===== Input for this task

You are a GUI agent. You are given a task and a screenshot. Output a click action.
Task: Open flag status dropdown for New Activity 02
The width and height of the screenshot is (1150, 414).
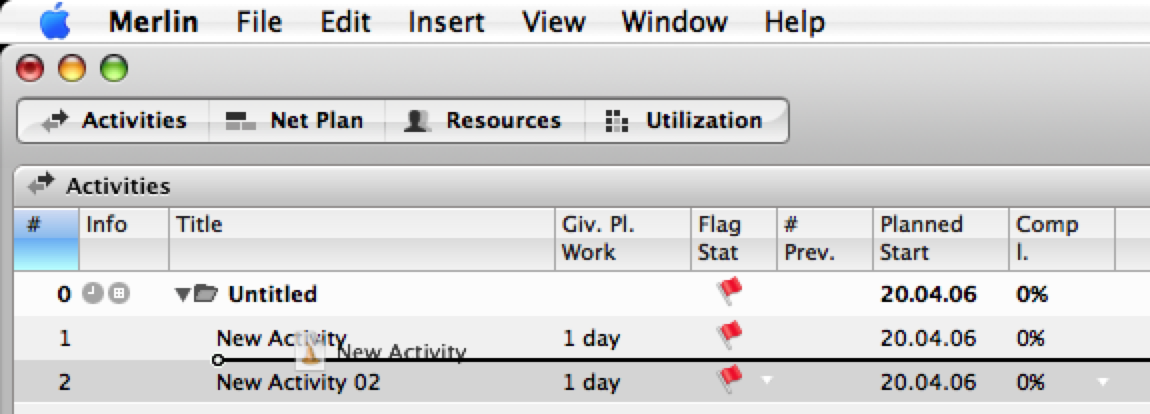[766, 380]
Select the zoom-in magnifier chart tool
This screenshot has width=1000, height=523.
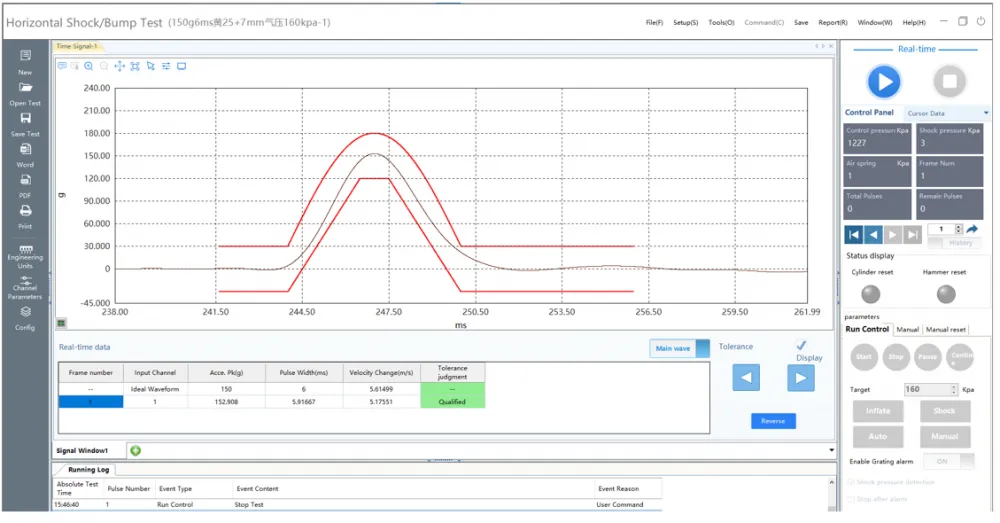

==========

[Brief] Copy every line of the entries above word for word, leaving out the pictures.

[Answer to the task]
You are a GUI agent. You are given a task and a screenshot. Output a click action.
Task: Open flag status dropdown for New Activity 02
The width and height of the screenshot is (1150, 414).
[766, 380]
Select the zoom-in magnifier chart tool
This screenshot has width=1000, height=523.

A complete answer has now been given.